(Records excerpted from a collection)
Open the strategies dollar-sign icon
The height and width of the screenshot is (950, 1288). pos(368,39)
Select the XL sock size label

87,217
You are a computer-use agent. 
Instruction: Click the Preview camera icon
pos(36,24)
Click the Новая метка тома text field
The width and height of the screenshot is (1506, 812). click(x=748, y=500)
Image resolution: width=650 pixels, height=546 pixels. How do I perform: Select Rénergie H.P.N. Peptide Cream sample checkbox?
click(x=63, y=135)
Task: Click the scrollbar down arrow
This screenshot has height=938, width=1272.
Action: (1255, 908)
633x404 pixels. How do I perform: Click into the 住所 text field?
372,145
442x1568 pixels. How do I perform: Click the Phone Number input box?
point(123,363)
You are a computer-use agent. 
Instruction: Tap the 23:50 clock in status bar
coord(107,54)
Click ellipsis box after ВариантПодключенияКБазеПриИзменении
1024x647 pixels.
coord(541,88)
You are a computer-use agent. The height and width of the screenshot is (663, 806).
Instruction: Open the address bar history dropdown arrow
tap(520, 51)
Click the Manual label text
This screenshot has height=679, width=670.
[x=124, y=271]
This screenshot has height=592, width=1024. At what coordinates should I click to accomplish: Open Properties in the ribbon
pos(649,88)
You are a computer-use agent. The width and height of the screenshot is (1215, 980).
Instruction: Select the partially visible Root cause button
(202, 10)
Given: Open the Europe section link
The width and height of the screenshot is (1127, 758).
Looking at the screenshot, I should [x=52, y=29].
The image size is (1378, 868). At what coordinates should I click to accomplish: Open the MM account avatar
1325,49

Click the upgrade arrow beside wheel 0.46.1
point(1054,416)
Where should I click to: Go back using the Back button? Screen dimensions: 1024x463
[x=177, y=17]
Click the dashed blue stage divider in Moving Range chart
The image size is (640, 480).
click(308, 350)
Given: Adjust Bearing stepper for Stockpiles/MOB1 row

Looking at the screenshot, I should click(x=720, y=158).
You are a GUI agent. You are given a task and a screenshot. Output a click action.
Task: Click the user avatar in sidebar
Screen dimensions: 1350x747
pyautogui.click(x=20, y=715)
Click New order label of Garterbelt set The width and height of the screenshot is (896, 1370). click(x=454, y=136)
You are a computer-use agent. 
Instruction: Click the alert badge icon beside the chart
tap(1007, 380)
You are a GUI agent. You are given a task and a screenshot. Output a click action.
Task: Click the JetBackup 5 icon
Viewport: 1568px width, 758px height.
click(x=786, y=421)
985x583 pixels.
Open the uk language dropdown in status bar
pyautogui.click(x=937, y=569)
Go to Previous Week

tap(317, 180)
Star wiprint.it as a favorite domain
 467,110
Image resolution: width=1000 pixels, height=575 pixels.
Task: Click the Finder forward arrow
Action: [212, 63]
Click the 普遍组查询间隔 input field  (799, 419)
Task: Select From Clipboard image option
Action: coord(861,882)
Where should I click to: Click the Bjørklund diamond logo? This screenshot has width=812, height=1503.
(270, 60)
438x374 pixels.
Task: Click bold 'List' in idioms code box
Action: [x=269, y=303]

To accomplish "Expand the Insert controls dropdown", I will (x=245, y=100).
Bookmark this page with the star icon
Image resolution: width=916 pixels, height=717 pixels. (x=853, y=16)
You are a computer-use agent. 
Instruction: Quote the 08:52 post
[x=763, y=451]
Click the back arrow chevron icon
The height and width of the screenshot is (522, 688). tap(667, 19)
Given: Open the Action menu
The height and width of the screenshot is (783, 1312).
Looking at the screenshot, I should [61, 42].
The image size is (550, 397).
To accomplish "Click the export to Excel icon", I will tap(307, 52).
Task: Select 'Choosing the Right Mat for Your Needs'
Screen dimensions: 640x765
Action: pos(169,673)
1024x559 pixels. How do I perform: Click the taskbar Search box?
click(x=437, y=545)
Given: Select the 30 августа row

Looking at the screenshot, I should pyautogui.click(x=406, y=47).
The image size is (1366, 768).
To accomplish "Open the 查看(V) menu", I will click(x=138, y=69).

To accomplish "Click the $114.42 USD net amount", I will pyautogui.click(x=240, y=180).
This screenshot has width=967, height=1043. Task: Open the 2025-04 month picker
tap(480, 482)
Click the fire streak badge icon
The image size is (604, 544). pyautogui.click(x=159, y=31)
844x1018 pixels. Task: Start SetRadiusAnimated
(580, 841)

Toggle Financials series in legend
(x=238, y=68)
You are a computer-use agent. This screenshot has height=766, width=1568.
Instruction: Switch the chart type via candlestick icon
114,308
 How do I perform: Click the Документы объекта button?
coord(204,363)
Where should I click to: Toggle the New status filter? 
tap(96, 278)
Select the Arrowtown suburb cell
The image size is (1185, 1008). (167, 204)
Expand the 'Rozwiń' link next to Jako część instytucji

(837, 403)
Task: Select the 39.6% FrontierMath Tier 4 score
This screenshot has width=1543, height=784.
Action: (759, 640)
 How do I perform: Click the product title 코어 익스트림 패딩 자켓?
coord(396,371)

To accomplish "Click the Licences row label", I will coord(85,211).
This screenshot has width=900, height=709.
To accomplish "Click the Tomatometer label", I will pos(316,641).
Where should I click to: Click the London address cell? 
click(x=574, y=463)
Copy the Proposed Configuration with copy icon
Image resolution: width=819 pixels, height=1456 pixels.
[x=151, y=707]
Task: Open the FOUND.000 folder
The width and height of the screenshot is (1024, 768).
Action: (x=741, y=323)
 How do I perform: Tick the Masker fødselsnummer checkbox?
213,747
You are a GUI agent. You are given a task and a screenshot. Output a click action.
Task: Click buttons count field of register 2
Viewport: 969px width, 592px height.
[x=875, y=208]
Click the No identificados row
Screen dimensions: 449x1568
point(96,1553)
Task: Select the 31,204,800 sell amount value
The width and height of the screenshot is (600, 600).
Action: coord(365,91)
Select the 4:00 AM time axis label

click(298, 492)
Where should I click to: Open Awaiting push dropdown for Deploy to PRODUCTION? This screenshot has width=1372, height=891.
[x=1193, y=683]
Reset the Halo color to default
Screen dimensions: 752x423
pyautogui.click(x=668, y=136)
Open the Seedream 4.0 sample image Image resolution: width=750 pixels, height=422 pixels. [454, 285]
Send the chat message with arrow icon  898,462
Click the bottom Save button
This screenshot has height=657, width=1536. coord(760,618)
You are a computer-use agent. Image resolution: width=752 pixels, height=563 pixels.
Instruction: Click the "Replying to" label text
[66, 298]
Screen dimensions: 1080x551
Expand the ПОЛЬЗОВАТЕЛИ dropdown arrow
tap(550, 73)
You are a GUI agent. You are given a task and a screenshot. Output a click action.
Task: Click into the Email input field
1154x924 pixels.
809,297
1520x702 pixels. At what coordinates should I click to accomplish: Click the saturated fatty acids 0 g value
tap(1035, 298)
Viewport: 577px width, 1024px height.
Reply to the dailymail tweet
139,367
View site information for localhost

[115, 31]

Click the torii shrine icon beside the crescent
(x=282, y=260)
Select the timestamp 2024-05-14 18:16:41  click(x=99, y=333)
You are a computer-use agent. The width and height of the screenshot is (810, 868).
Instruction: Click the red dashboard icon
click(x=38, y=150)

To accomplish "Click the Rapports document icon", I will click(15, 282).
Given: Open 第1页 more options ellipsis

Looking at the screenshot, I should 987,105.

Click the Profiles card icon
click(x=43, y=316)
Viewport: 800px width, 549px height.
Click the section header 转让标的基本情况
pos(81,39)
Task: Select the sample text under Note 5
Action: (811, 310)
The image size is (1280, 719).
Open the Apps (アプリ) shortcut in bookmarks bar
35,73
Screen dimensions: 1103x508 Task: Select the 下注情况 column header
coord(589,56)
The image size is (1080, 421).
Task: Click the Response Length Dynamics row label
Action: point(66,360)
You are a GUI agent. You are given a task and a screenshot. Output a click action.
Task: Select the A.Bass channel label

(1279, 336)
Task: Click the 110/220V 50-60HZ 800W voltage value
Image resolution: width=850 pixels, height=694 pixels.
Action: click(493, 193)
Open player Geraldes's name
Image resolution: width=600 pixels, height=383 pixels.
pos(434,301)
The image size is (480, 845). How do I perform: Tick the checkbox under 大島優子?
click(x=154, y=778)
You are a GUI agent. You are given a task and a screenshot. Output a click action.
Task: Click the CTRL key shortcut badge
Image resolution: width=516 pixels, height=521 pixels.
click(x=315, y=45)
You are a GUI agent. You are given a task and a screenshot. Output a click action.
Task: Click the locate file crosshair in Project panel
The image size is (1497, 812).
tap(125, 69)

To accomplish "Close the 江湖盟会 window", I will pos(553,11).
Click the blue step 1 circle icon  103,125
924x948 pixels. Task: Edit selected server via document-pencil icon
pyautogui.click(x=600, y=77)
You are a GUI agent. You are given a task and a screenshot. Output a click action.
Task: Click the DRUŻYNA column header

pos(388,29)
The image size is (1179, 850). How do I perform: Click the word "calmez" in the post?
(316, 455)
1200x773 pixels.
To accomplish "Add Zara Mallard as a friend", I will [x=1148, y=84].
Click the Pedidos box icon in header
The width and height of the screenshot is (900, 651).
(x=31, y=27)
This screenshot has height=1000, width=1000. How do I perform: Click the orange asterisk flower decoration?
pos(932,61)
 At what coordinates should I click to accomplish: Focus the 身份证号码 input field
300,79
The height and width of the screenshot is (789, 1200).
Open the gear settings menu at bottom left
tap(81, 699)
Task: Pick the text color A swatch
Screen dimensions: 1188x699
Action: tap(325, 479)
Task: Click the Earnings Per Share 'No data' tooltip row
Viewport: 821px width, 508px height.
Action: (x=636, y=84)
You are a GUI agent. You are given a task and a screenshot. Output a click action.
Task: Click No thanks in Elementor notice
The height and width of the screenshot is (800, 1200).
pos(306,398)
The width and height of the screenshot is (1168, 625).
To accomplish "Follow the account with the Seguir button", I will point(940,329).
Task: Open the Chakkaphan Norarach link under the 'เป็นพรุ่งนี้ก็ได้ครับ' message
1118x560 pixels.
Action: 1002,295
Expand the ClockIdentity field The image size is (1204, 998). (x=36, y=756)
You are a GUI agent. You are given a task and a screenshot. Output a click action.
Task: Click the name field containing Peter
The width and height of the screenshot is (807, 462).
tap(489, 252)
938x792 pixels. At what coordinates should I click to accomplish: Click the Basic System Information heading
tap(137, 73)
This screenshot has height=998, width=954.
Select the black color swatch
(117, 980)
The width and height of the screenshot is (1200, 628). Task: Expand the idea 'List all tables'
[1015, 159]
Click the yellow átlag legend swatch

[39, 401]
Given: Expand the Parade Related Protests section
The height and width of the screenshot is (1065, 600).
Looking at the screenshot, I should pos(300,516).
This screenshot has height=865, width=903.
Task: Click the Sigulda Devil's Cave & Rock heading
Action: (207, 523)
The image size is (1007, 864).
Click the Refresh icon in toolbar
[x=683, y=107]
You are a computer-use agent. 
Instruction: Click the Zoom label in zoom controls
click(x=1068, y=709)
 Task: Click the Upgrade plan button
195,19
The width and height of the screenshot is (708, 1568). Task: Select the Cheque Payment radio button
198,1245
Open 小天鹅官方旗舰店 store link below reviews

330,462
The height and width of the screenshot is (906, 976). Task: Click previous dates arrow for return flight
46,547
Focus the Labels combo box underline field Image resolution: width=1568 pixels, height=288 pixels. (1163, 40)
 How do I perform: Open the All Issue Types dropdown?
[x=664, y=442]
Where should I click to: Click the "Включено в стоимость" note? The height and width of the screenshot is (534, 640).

◆ Work instructions
Among the entries above, the line containing "Task: Open the Chakkaphan", the line containing "This screenshot has height=998, width=954.", and all lines between them are to be restated word for word; nothing else belongs in the reply.

◆ Your solution
Task: Open the Chakkaphan Norarach link under the 'เป็นพรุ่งนี้ก็ได้ครับ' message
1118x560 pixels.
Action: 1002,295
Expand the ClockIdentity field The image size is (1204, 998). (x=36, y=756)
You are a GUI agent. You are given a task and a screenshot. Output a click action.
Task: Click the name field containing Peter
The width and height of the screenshot is (807, 462).
tap(489, 252)
938x792 pixels. At what coordinates should I click to accomplish: Click the Basic System Information heading
tap(137, 73)
This screenshot has height=998, width=954.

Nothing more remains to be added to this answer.